> **Information shown**:
--- begin ---

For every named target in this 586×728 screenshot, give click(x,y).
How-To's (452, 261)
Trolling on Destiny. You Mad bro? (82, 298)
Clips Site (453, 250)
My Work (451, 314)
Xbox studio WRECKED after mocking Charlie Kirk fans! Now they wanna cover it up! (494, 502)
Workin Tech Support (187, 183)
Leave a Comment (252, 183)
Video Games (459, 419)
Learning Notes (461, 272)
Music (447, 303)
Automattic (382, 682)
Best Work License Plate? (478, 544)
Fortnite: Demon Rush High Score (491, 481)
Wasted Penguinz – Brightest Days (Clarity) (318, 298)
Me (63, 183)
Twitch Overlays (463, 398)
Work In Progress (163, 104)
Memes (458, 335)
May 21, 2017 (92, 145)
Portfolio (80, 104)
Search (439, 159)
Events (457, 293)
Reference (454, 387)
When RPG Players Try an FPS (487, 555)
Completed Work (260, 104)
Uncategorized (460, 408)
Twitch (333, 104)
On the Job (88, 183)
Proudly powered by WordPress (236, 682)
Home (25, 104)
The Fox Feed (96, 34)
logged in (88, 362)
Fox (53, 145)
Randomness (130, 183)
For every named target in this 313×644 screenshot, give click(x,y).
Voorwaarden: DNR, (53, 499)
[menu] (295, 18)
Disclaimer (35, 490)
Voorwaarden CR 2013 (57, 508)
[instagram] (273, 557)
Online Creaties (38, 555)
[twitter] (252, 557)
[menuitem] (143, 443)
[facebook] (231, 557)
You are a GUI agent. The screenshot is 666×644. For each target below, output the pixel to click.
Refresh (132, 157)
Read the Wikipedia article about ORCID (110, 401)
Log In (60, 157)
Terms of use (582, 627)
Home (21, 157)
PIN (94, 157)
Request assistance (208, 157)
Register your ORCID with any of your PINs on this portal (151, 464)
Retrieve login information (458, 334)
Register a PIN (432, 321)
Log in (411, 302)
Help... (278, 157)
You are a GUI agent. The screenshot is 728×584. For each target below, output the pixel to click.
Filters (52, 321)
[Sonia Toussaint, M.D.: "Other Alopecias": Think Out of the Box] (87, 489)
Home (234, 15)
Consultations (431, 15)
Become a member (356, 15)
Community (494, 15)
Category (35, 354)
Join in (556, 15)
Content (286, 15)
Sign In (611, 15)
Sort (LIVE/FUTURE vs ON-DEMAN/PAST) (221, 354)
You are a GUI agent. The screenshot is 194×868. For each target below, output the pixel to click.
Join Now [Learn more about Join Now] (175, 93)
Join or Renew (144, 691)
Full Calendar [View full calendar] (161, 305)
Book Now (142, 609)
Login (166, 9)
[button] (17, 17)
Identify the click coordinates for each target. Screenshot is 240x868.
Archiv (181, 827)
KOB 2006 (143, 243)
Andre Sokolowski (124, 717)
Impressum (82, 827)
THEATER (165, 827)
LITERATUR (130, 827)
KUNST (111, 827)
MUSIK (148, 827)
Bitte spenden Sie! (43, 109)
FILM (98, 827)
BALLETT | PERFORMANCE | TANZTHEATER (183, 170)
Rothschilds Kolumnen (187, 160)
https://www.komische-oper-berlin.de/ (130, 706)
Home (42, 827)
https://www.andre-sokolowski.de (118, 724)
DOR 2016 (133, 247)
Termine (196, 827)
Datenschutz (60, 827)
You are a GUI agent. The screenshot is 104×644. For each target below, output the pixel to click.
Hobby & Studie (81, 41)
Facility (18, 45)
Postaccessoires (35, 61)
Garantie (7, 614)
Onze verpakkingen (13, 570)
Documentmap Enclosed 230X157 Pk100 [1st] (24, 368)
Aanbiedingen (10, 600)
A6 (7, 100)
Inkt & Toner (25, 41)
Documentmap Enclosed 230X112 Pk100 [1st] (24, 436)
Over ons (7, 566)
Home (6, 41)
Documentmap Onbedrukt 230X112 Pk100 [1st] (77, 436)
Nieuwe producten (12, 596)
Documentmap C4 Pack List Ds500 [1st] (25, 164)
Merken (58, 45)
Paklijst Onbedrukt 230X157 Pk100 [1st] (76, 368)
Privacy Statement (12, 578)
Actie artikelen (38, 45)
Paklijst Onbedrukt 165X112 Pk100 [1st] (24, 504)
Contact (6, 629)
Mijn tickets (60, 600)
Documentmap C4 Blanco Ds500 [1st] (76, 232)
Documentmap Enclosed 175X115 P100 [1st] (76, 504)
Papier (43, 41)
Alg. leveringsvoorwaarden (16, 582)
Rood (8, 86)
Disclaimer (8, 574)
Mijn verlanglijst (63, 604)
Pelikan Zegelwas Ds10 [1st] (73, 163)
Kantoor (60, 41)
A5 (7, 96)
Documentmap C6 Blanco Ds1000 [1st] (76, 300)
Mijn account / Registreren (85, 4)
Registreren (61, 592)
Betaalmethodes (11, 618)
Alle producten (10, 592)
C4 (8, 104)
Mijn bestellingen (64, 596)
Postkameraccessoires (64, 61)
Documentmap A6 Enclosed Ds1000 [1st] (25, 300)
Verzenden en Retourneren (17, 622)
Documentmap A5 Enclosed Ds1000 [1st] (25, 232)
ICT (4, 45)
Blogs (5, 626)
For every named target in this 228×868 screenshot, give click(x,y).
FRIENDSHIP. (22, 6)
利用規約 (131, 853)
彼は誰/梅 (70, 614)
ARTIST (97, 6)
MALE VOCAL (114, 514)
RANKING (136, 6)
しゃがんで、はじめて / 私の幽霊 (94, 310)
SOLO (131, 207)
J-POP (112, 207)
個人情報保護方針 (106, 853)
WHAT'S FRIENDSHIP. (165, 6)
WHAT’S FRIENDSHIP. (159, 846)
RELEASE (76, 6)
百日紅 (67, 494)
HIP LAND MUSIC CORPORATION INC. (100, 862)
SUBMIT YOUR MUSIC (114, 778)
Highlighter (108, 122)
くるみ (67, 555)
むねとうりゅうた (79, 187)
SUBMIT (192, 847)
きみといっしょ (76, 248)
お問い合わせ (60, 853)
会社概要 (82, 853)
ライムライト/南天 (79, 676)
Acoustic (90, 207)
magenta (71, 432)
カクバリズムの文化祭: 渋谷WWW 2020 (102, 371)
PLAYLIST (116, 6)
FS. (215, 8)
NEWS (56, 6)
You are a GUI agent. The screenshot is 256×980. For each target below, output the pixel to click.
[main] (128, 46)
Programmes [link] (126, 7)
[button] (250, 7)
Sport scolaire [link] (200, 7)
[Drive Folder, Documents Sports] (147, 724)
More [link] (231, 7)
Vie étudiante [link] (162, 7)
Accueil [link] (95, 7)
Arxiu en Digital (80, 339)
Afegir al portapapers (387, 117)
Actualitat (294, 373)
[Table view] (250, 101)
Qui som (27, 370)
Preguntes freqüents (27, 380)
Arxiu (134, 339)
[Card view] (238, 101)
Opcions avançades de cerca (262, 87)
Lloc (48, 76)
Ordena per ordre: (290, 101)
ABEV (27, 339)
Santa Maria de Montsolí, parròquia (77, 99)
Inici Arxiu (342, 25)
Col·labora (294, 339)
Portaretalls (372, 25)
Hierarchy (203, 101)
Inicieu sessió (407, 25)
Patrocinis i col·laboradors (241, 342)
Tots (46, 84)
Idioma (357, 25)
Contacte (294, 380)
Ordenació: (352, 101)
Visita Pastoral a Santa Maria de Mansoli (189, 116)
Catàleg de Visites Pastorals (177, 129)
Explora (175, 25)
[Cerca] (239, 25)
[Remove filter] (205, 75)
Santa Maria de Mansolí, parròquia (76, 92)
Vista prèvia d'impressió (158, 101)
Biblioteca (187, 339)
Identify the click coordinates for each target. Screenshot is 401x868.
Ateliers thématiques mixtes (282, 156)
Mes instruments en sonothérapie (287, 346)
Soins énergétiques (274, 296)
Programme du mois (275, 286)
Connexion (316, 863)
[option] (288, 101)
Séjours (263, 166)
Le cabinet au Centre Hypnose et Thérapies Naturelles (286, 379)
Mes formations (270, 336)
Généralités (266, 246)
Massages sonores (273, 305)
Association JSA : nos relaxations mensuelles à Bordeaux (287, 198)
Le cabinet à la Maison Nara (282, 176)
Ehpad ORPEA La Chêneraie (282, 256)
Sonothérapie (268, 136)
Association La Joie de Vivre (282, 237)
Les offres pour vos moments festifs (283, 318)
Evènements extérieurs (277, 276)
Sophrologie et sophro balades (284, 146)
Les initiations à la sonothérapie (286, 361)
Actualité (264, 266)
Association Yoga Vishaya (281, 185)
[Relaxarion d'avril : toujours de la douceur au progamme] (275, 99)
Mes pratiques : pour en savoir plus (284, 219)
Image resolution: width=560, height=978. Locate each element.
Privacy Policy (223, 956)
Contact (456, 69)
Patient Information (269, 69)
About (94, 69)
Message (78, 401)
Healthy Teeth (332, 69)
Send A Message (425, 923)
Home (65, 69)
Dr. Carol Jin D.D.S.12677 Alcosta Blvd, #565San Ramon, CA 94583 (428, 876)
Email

--- end ---

> **Exercise goal**: Please rewrite the lines as a Markdown table with the columns Number and Row, starting with the line that contains "Read the Wikipedia" and going on through the line that contains "KUNST (111, 827)". Leave out any blank lines.

> **Task solution**:
| Number | Row |
|---|---|
| 1 | Read the Wikipedia article about ORCID (110, 401) |
| 2 | Log In (60, 157) |
| 3 | Terms of use (582, 627) |
| 4 | Home (21, 157) |
| 5 | PIN (94, 157) |
| 6 | Request assistance (208, 157) |
| 7 | Register your ORCID with any of your PINs on this portal (151, 464) |
| 8 | Retrieve login information (458, 334) |
| 9 | Register a PIN (432, 321) |
| 10 | Log in (411, 302) |
| 11 | Help... (278, 157) |
| 12 | You are a GUI agent. The screenshot is 728×584. For each target below, output the pixel to click. |
| 13 | Filters (52, 321) |
| 14 | [Sonia Toussaint, M.D.: "Other Alopecias": Think Out of the Box] (87, 489) |
| 15 | Home (234, 15) |
| 16 | Consultations (431, 15) |
| 17 | Become a member (356, 15) |
| 18 | Community (494, 15) |
| 19 | Category (35, 354) |
| 20 | Join in (556, 15) |
| 21 | Content (286, 15) |
| 22 | Sign In (611, 15) |
| 23 | Sort (LIVE/FUTURE vs ON-DEMAN/PAST) (221, 354) |
| 24 | You are a GUI agent. The screenshot is 194×868. For each target below, output the pixel to click. |
| 25 | Join Now [Learn more about Join Now] (175, 93) |
| 26 | Join or Renew (144, 691) |
| 27 | Full Calendar [View full calendar] (161, 305) |
| 28 | Book Now (142, 609) |
| 29 | Login (166, 9) |
| 30 | [button] (17, 17) |
| 31 | Identify the click coordinates for each target. Screenshot is 240x868. |
| 32 | Archiv (181, 827) |
| 33 | KOB 2006 (143, 243) |
| 34 | Andre Sokolowski (124, 717) |
| 35 | Impressum (82, 827) |
| 36 | THEATER (165, 827) |
| 37 | LITERATUR (130, 827) |
| 38 | KUNST (111, 827) |